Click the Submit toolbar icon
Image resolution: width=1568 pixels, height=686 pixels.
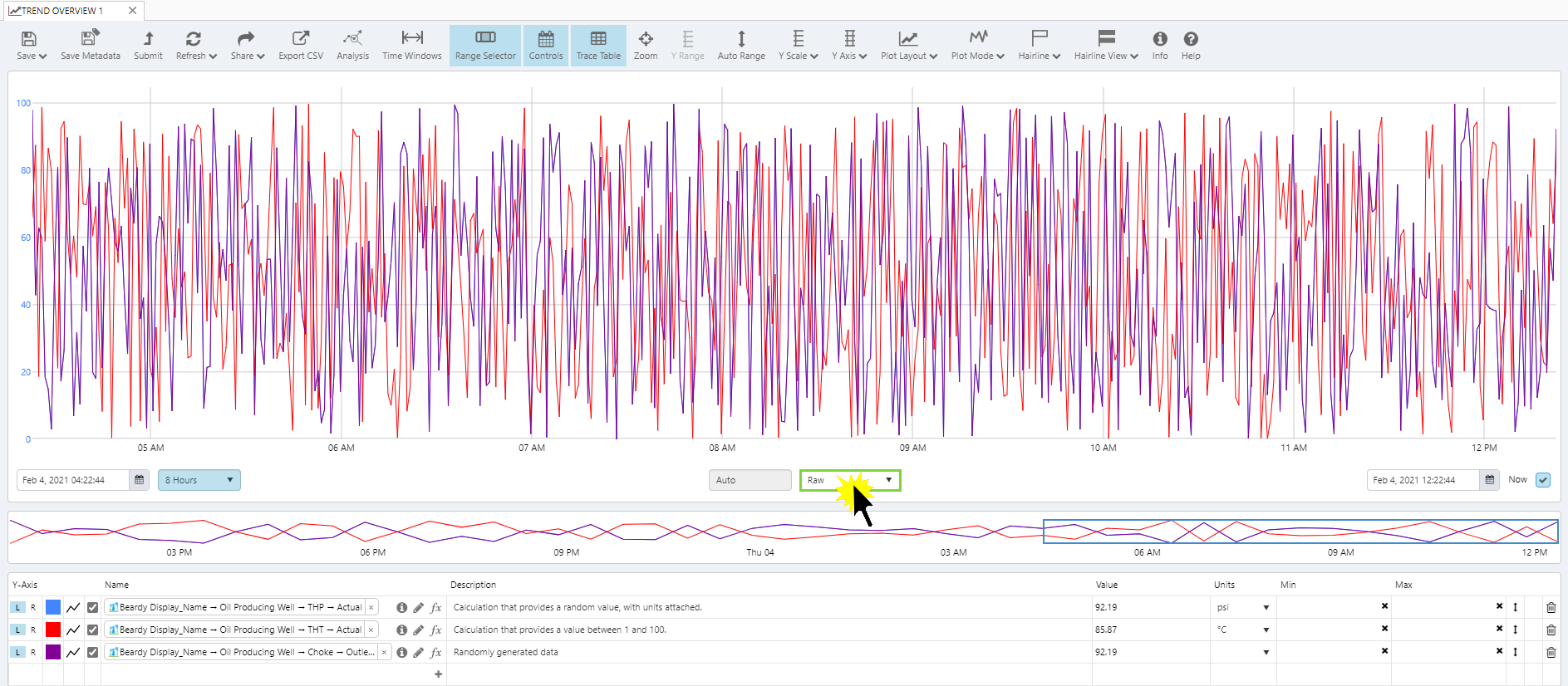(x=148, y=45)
::::
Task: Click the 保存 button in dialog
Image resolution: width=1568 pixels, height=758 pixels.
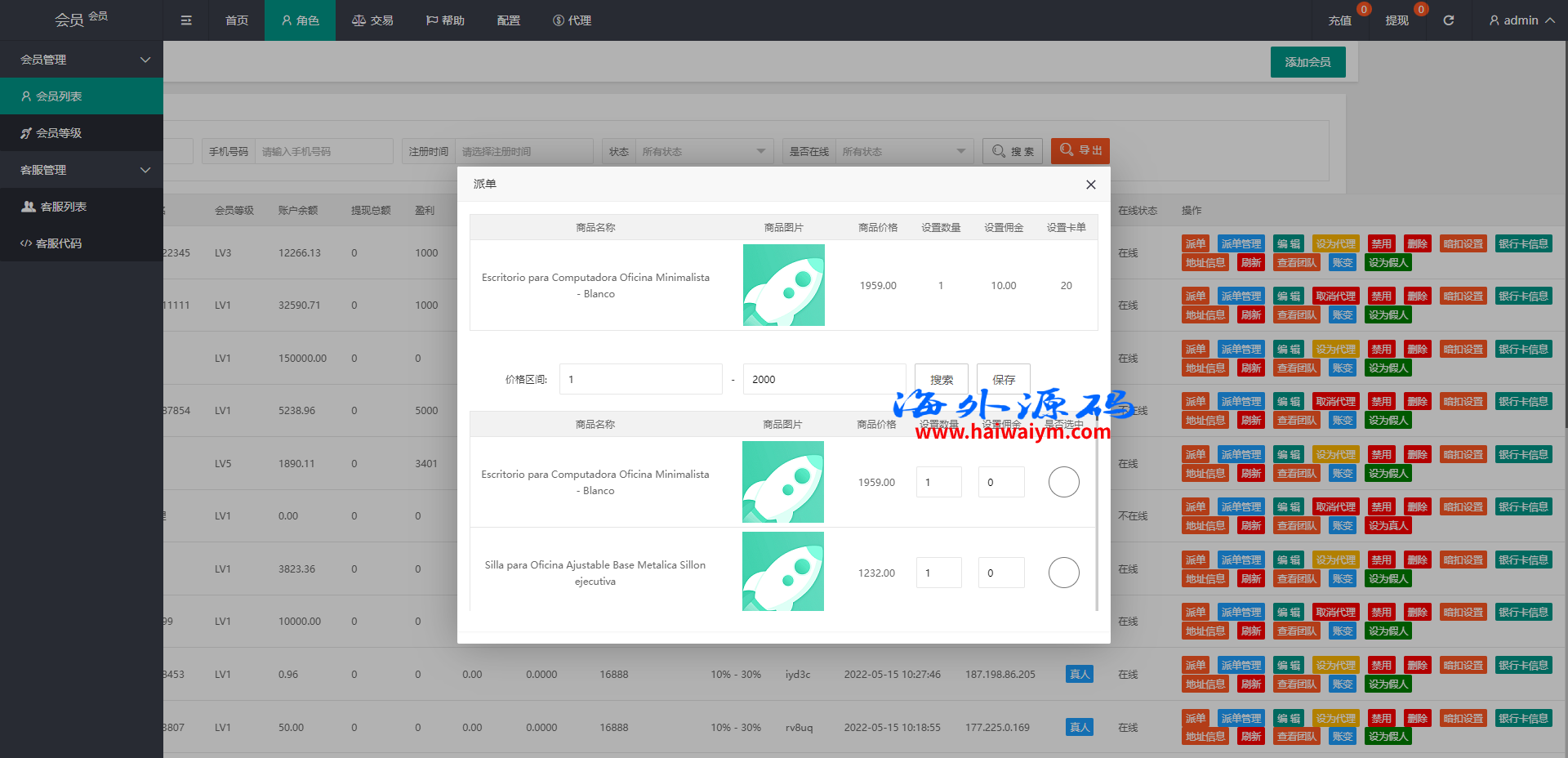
::::
Exercise brief:
Copy only this part of the entries above: the line with "Task: Click the 保存 button in dialog", the line with "Image resolution: width=1568 pixels, height=758", and the lines between, all exactly as written.

The completed task:
Task: Click the 保存 button in dialog
Image resolution: width=1568 pixels, height=758 pixels.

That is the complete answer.